Moving beyond the broad based index, I have certainly reduced (greatly) my diversification and sector diversification. That said, that diversification is compensated for, somewhat, by my Canadian holdings that offer a lot of exposure to the financial and energy sectors. I also hold Apple (NASDAQ:AAPL) and that Berkshire as "picks". As I wrote in the past, Canadians might be able to shore up the underweighting of consumer-centric companies, technology and manufacturing within the Canadian index with some wonderful US dividend growth stocks or index holdings. The international diversification is just as important.

But in any market correction, I would hope that dividend growth companies would offer their traditional ability to hold up in price to a greater degree than the broader market. That was certainly the case when I looked at the VIG's top ten and how they performed through the Great Recession. My current grouping of 15 companies also held up quite well. But there is no guarantee of a repeat performance.

All said, I will be buying more of these companies over the next several years. I can't control what the markets will do. I will stick to what I can control and that will be practicing consistent and robotic investing - buying and holding and dollar cost averaging. By rule of thumb, I will invest in the companies that have less current value at the time of repurchase opportunity. But I would imagine that my repurchase plan or schedule will have very little effect on my long-term success. I plan to add to each company once a year or more. Mostly, the monies available originate from the reinvestment of bond and dividend income. I will let the winners run.

Most of my new monies will continue to go into a classic broad-based market index balanced portfolio. That portfolio offers wonderful diversification with exposure to Canadian, US and international markets in equal amounts. The bond index represents 40% of the Portfolio.

Final Thoughts

Remember, articles provide general information and are not suggestions or recommendations on how you invest. Every investor is different; you should perform your own research and then invest in what suits your specific risk tolerance, time horizon and goals.

I wholeheartedly trust the divining rod of dividend growth. You may not.

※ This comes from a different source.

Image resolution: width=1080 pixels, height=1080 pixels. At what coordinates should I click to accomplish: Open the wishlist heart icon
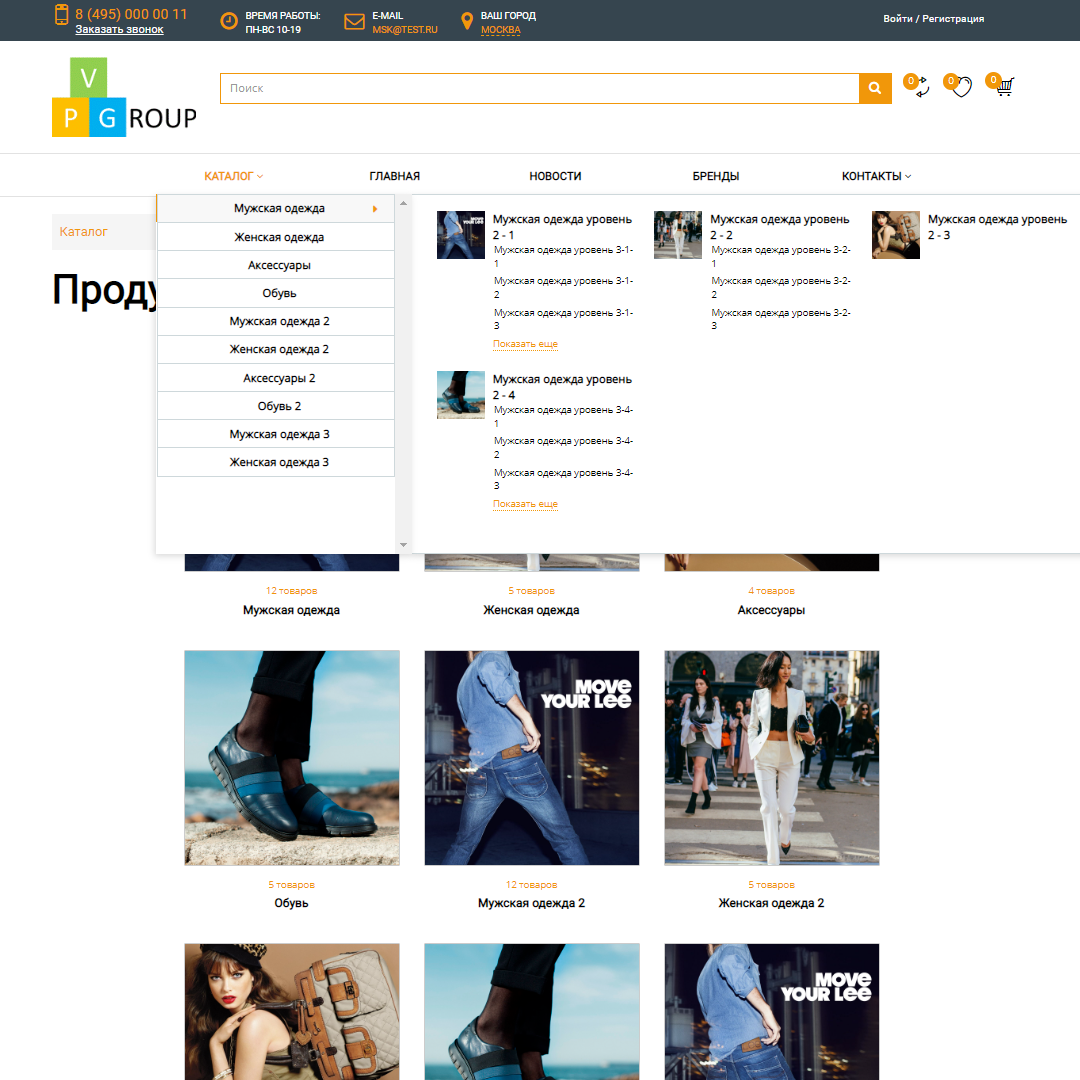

I truly love the Seeking Alpha mantra ...

Read. Decide. Invest.

Happy investing, be careful out there and always know your risk tolerance level.

Dale

Disclosure: I am/we are long SPY, EFA, EWC, BRK.B, AAPL, MMM, PEP, CVS, WMT, JNJ, QCOM, UTX, LOW, WBA, MDT, NKE, ABT, CL, TXN, MSFT, BCE, TU, ENB, TRP. I wrote this article myself, and it expresses my own opinions. I am not receiving compensation for it (other than from Seeking Alpha). I have no business relationship with any company whose stock is mentioned in this article.

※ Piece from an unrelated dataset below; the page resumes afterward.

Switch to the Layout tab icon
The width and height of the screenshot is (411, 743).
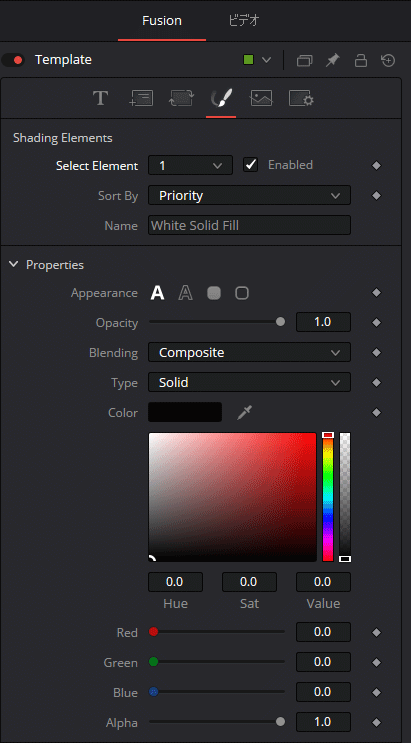(x=141, y=99)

Additional disclosure: Dale Roberts is an Investment Funds Associate at Tangerine Investment Funds Limited a subsidiary of Tangerine Bank, wholly owned by Scotia Bank. The opinions expressed are Dale Roberts' personal opinions and are not necessarily those of Tangerine Bank or its subsidiaries. This article is for information purposes only and does not constitute investment advice or an offer or the solicitation of an offer to buy or sell any securities. Past performance is not guaranteed. Investment strategies are not suitable for everyone and you should always conduct your own research or speak to a financial advisor.